Drittens: gegen die umgekehrte Tendenz, nämlich Staatsaufgaben, die wirklich von regionalem Belang sind und bisher relativ gemeindenah organisiert waren, zu zentralisieren und dadurch ihren regionalen Bezug zu schwächen.

Viertens: gegen die Gründung einer Reihe von Staatsbetrieben, die erkennbar einer späteren Privatisierung dienen soll.

Fünftens ist zu prüfen, inwiefern die Kommunalisierung von Staatsaufgaben dazu führt, dass die Kommunen zu Vollstreckern von Maßnahmen werden, die gegen Interessen verstoßen, die sie andererseits selbst im eigenen Zuständigkeitsbereich zu vertreten haben. Das könnte zum Beispiel im Bereich des Naturschutzes und der ländlichen Entwicklung der Fall sein.

Wir brauchen aus Sicht der Nationaldemokraten eine Stärkung der Regionen und damit der Widerstandskräfte gegen einen weiteren schleichenden Rückbau unseres Landes. Können oder wollen Sie nicht erkennen, dass

auch heute in den Regionen zum Beispiel noch immer in den Kreisgliederungen von vor 1994 gedacht wird und somit schon jetzt die Integrationskraft der Strukturen für die Bevölkerung fehlt? In den sächsischen Regionen steckt jetzt allerdings noch viel Kraft und Potenzial für die Zukunft, meine Damen und Herren.
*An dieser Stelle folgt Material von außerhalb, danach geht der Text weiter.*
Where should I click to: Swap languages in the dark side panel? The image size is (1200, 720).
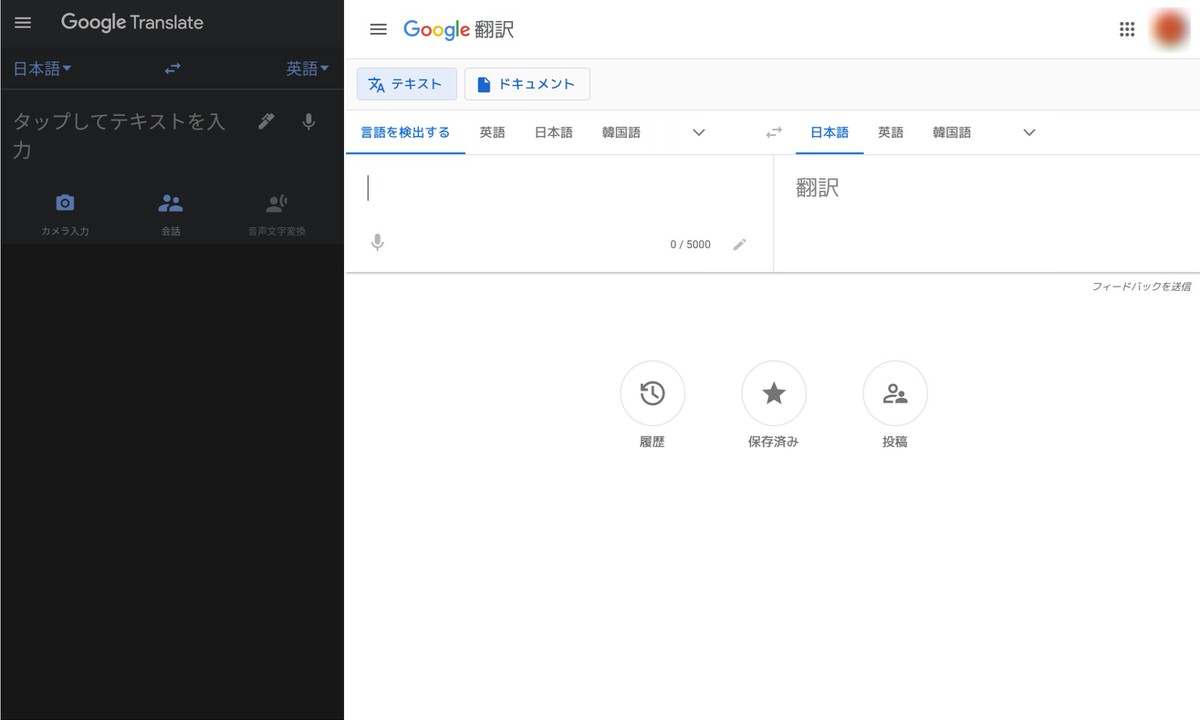point(172,68)
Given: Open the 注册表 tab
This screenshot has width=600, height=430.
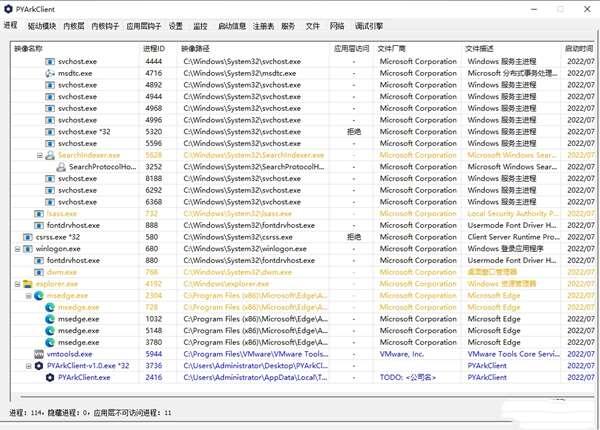Looking at the screenshot, I should [x=263, y=24].
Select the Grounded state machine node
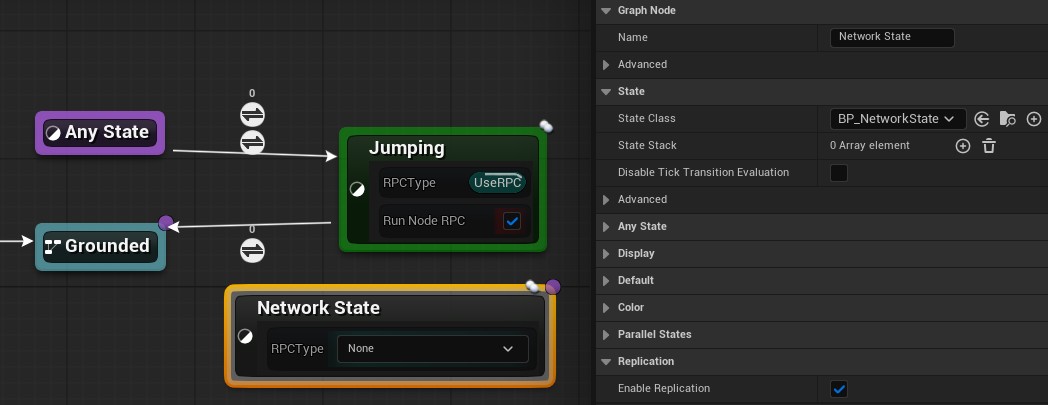Screen dimensions: 1048x405 click(x=100, y=246)
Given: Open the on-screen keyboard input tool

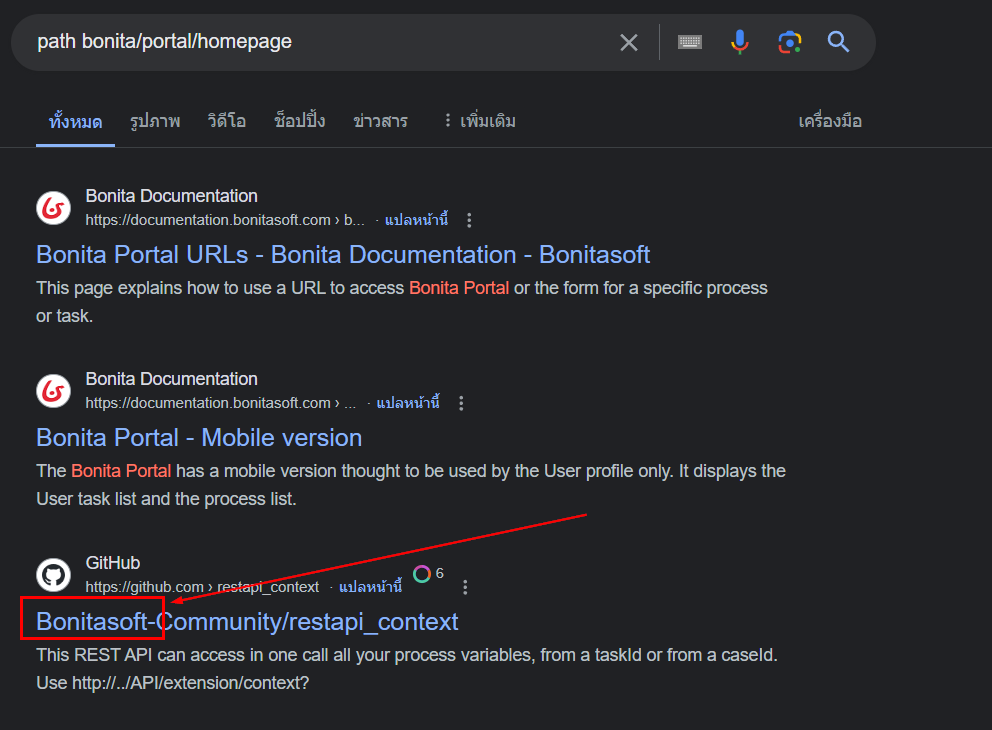Looking at the screenshot, I should point(690,42).
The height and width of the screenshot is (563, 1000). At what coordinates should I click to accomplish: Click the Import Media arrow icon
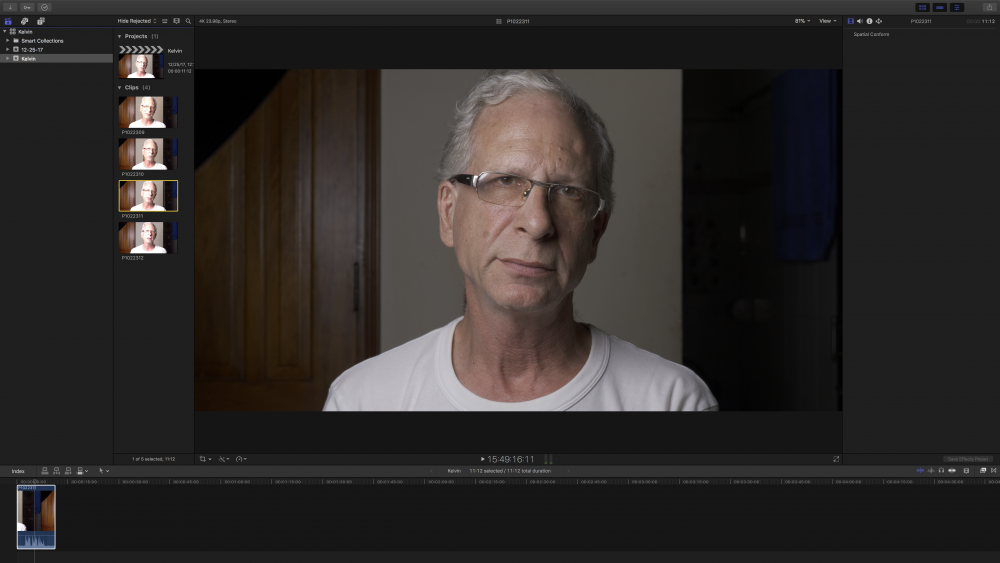click(x=10, y=7)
Dennoch muss man erkennen, dass diese Regionen bereits jetzt in einen Teufelskreis der strukturellen Schwächung geraten sind, den es zu durchbrechen gilt.
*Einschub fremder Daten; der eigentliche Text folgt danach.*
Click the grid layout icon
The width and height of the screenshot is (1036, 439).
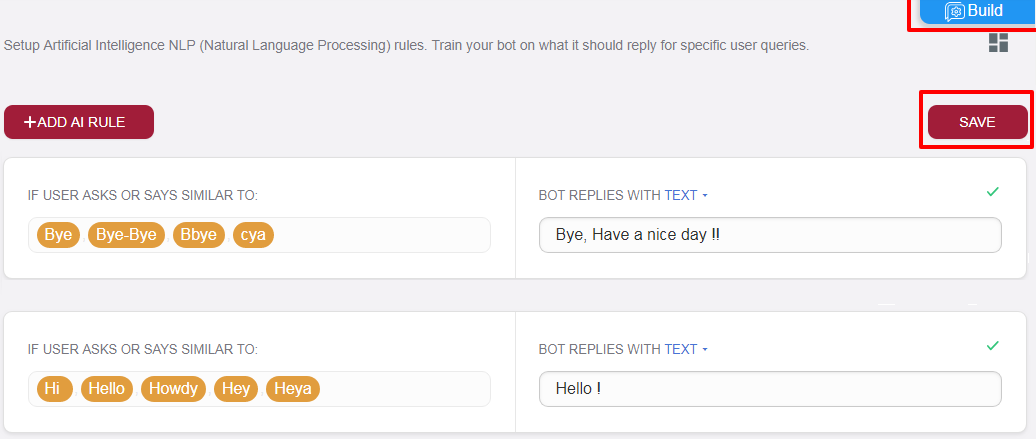click(x=998, y=42)
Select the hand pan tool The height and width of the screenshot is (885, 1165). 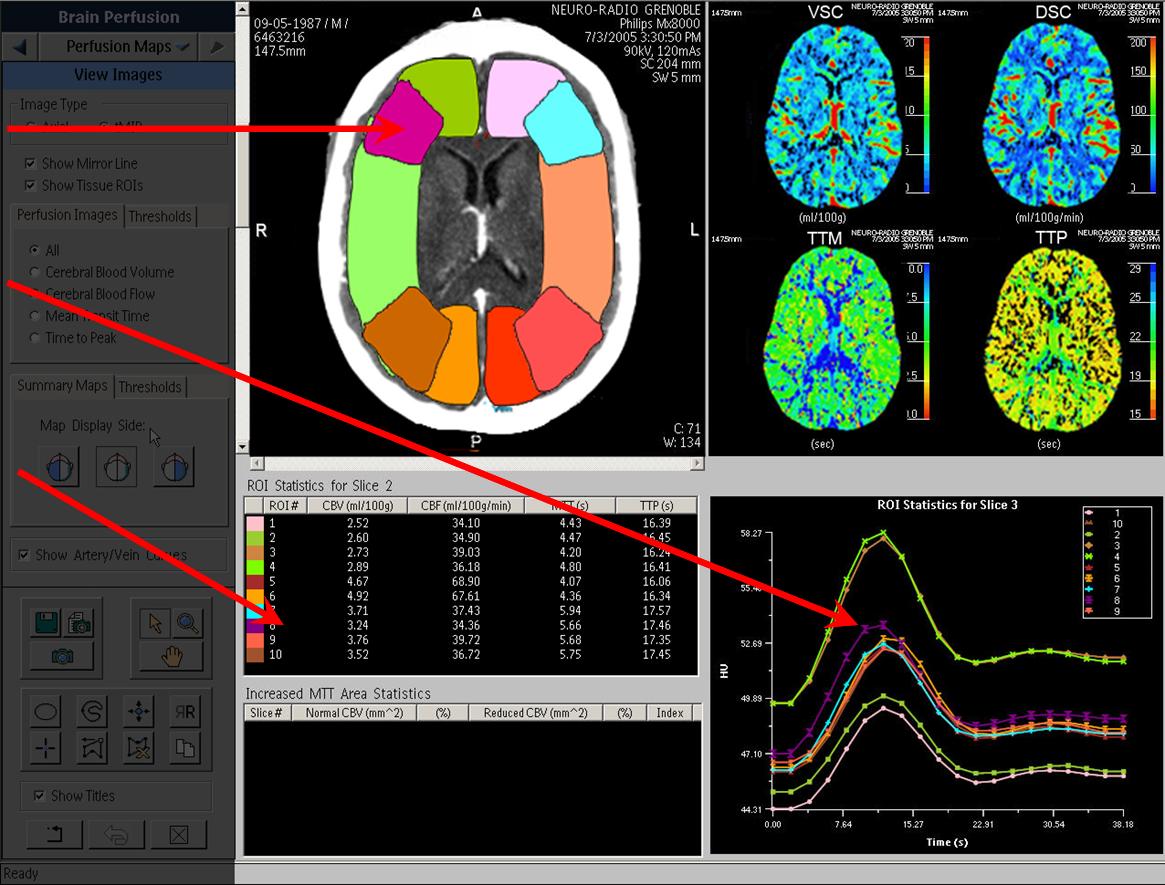172,656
Das kann man aber sicher nicht dadurch erreichen, dass man die regionalen Verwaltungsstrukturen und damit das regionale Engagement der Menschen mit ihrer Teilhabe an Entscheidungen vor Ort – also den politisch organisierten Lokalpatriotismus – weiter schwächt.

(Prof. Dr. Peter Porsch, Linksfraktion.PDS: Den deutschen Lokalpatriotismus!)

Genau zu einer solchen Schwächung führen aber die von der Staatsregierung vorgelegten Gesetzesnovellen. Wir als NPD-Fraktion werden mit allen uns zur Verfügung stehenden politischen Mitteln gegen diesen Kahlschlag ankämpfen.

Ich bedanke mich für Ihre Aufmerksamkeit.

(Beifall bei der NPD – Zuruf des Abg. Prof. Dr. Peter Porsch, Linksfraktion.PDS)

Ihre Zwischenrufe, Kollege Porsch, brauche ich wohl nicht zu kommentieren.